▶ _TASK DETAILS_
Among the entries below, only the lines from the one with "This screenshot has width=1400, height=725." through the one with "Task List as" are wanted, reproduced exactly. Pictures are not wanted.

___ DATASET RECORDS

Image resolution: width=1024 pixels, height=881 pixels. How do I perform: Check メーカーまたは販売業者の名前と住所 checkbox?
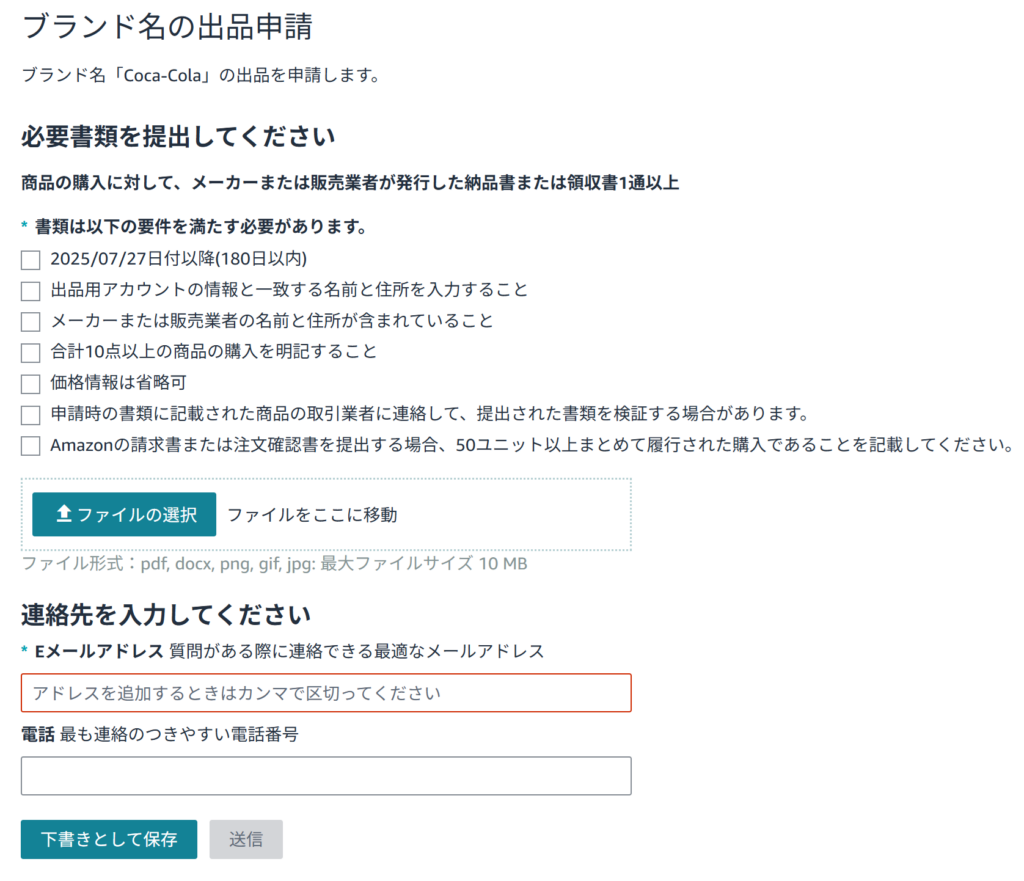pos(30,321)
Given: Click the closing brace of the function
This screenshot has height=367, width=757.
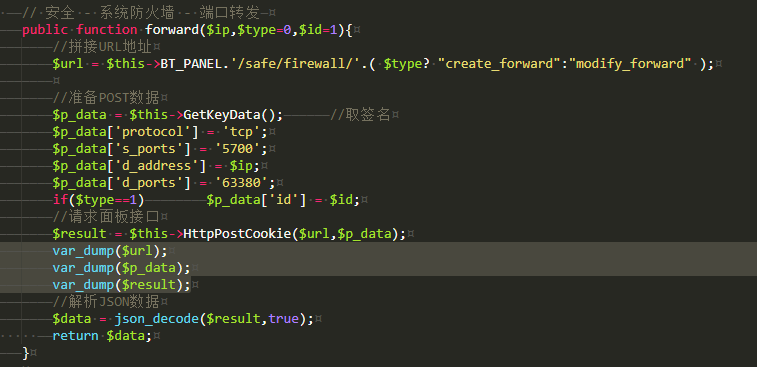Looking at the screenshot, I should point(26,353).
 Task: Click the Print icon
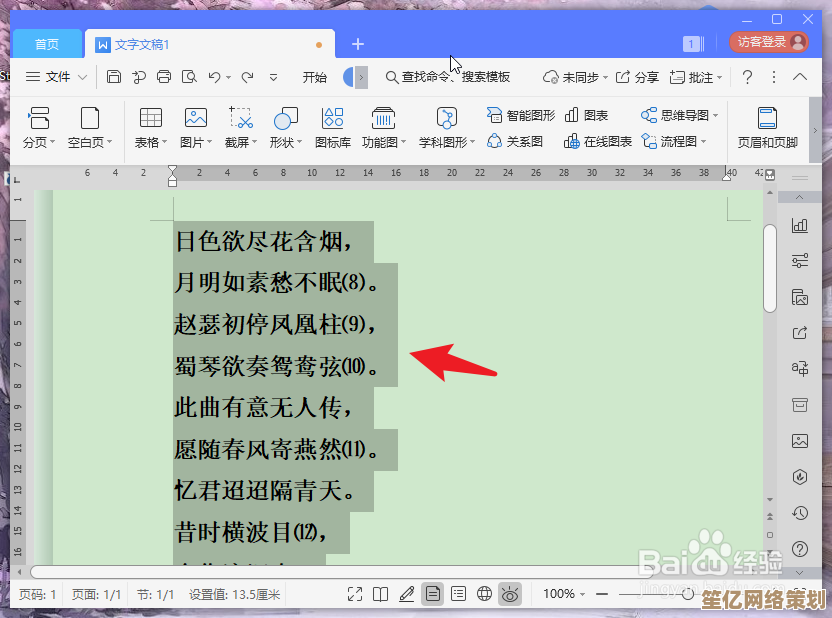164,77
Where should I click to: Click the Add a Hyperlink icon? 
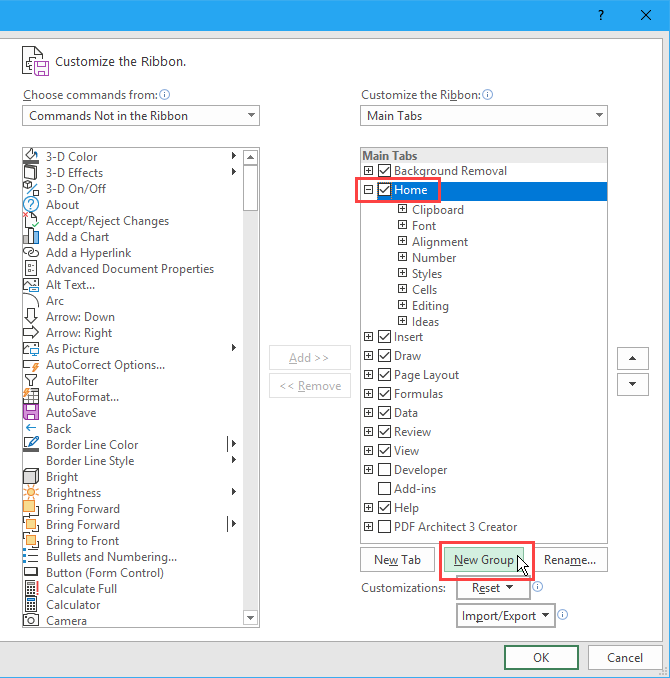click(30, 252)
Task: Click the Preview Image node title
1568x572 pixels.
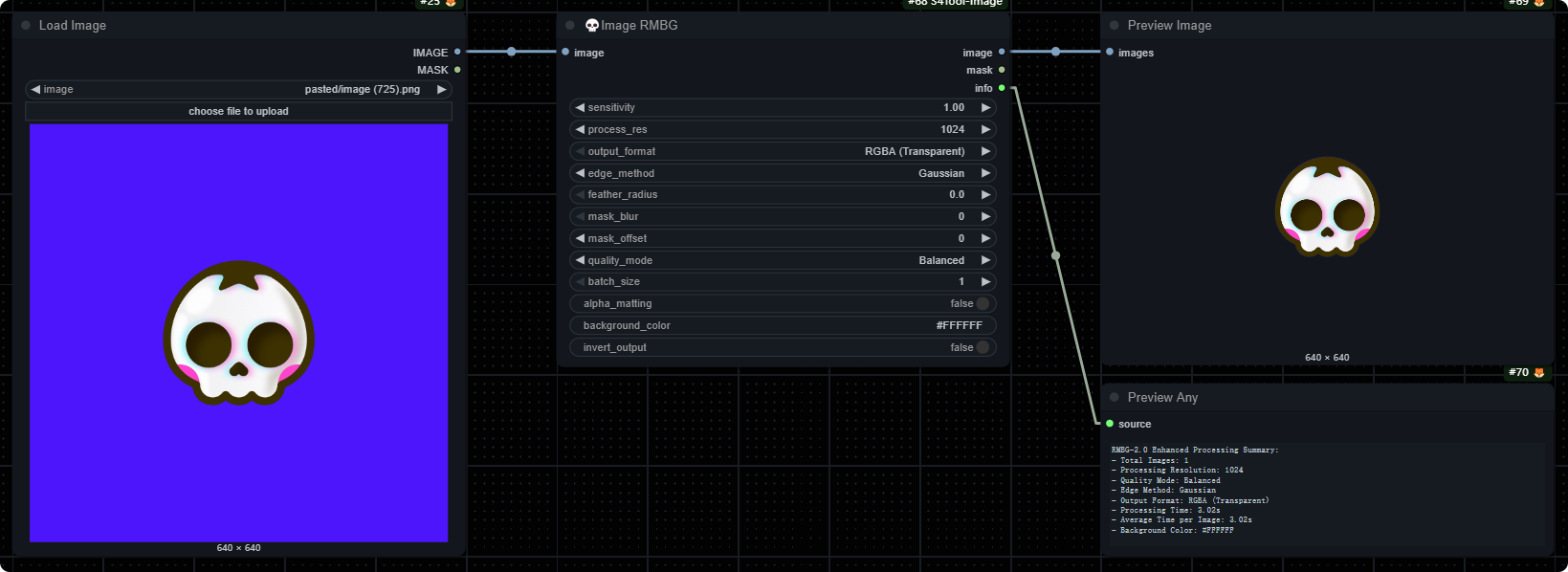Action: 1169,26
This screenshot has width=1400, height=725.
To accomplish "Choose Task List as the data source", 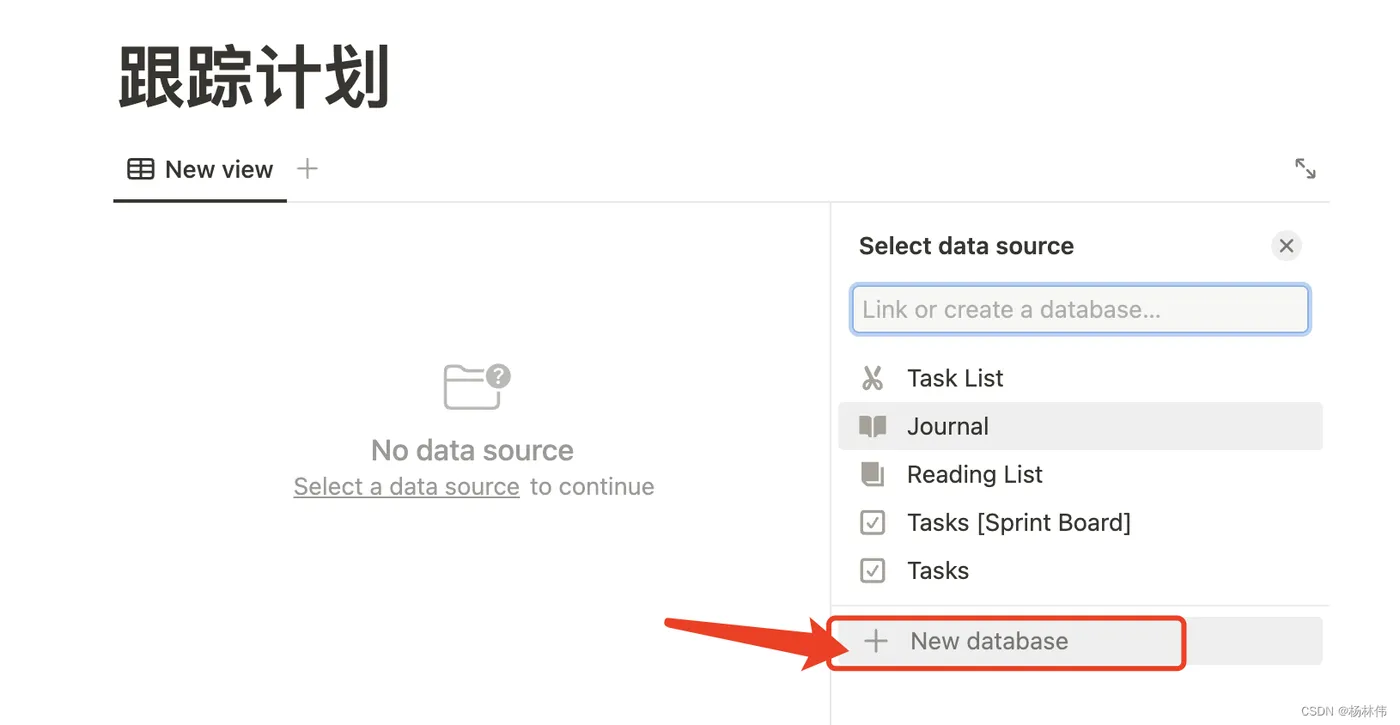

______
___ DATASET RECORDS

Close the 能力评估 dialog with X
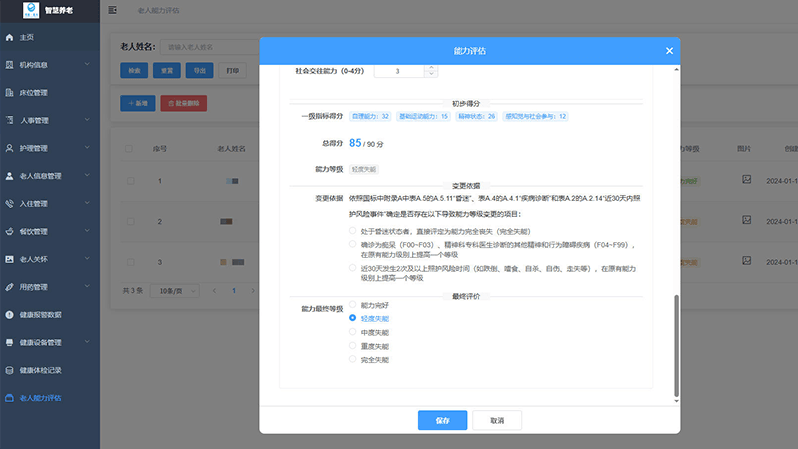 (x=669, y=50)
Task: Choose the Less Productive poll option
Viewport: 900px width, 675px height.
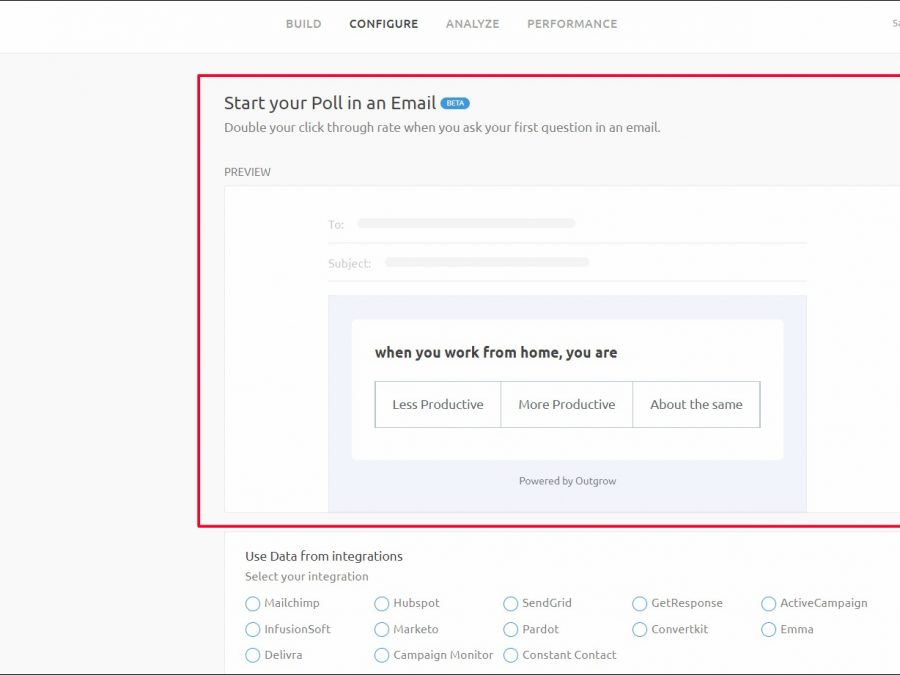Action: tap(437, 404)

______
___ DATASET RECORDS

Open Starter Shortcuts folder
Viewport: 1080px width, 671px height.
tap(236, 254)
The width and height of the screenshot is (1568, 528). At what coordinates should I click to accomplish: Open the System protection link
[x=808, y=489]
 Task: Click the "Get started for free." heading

______

▶ _WRITTEN ANSWER_
This screenshot has width=1400, height=725.
To accomplish "Choose Task List as the data source", 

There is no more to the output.